Jan De Nul Group, a maritime infrastructure service provider with its financial headquarters in Luxembourg, yesterday decoupled, lifted and transported by means of a floating crate a second gate from the Pierre Vandamme lock in Zeebrugge port (Belgium) towards the inner harbour for renovation.
The operation took place in the presence of the Flemish Minister for Mobility and Public Works, Lydia Peeters, and the Port of Zeebrugge. The gate weighs more than 2,500 tonnes and has the surface of one quarter of a football field (60m x 10m x 24m). These works, commissioned by the Flemish Mobility and Public Works Department, formed part of a major renovation of the Pierre Vandamme lock, the crucial access point to the inner harbour of Zeebrugge.
The Pierre Vandamme lock dates from 1984 and consists of two lock gates, each with two rolling gates and two movable bridges.
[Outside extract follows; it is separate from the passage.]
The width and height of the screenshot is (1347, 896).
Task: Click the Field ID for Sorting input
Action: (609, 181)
The wide side lock gate was lifted out of the gate chambers in 2018 and, after having been renovated in the inner harbour, replaced in 2019. The same will now be done with the most landward gate.
After six weeks of preliminary work to prepare the lock gate for lifting, the crane vessel "Gulliver" of Jan De Nul Group can now lift the gate out of its position. The Gulliver is a floating crane that can lift over 3,300 tonnes. The operation is a sequence of several partial operations that have been carefully planned and prepared. The works started at 03:00 and will take an estimated nineteen hours.
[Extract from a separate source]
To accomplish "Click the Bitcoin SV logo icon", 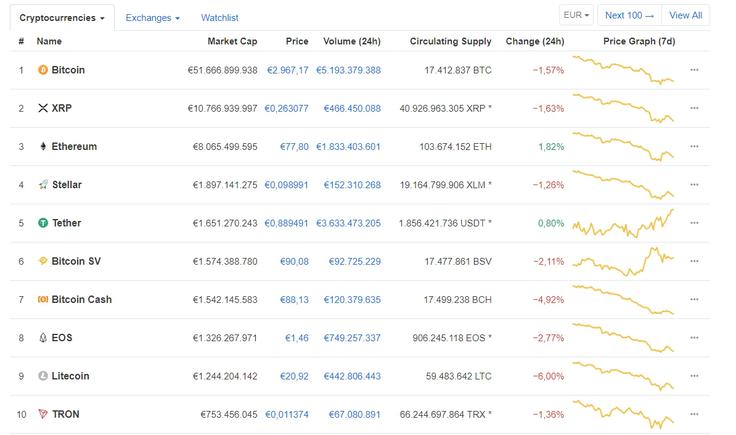I will (x=43, y=261).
In March 2018, Jan De Nul Group decoupled and removed the first lock gate from its position for a similar renovation in the inner harbour. This lock gate was reinstalled in the summer of 2019.
A consortium of Jan De Nul nv, Algemene Ondernemingen Soetaert nv, Almex Metaal and Demako nv will be responsible for renovating the lock gate in the inner harbour of Zeebrugge.
The lock gate was transported to the ICO terminal in the inner harbour yesterday. Once on land, a scaffold will be placed around the gate to remove oysters and sludge. The consortium will replace several mechanical parts and install new technologies such as a compressor and agitating propellers. In addition, the steel structure will be adapted, including the installation of four extra butterfly valves. The door will then be repainted to protect it against corrosion.
After the renovation works, the lock gate will be transported back to and mounted into the gate chamber. During the renovation of this lock gate, the Vandamme lock will remain operational thanks to the three remaining lock gates.
Flanders has invested a total of €120 million in this renovation.